WASHINGTON — The Obama administration outlined Sunday how the troubled HealthCare.gov website has progressed since its disastrous debut two months ago, while acknowledging that the site must be improved further.
Pages on the site now load in less than a second, down from eight seconds in late October.
The system now operates more than 90 percent of the time. For some weeks in October, the site was up for only 40 percent of the time.
And the average rate of time-outs or other Web-page failures on the site has dropped to around three-quarters of a percent. It was as high as 6 percent in October.
“We have a much more reliable system,” said Jeffrey Zeints, the management expert brought in by the White House to rescue the roll-out.
Overall, HealthCare.gov now can handle 50,000 users at once, as was intended, officials said. The site should be able to accommodate 800,000 users a day.
Even with the improvements, however, the site’s performance still does not measure up to most commercial websites, according to experts.
And administration officials concede that the added capacity may not be enough to handle the crush of people expected to go to the site this month. Consumers will have to select a health plan by Dec. 23 if they want coverage to begin Jan. 1.

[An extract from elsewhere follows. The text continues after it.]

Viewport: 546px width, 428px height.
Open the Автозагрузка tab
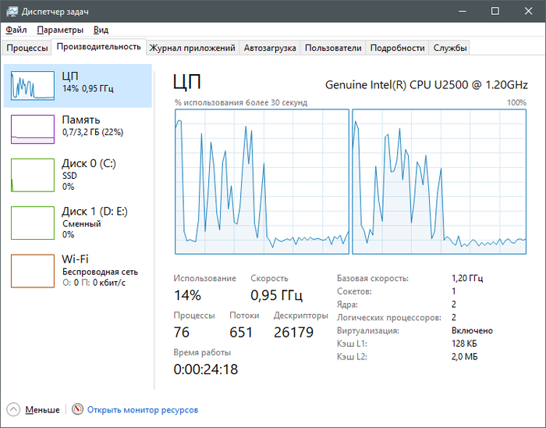pos(270,48)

During peak times, some consumers will encounter a queueing message, according to officials.
It is also still unclear how effectively the site is processing applications. The Obama administration has refused to disclose data about the accuracy of consumer information being transmitted to insurance companies.
Sunday’s progress report provided a stark reminder of how poorly HealthCare.gov was functioning after its Oct. 1 debut.
Administration officials conceded Sunday the extent of the leadership failures behind the botched roll-out.
“Inadequate management oversight and coordination among technical teams prevented real-time decision making and efficient responses to address the issues with the site,” the Department of Health and Human Services wrote in the progress report.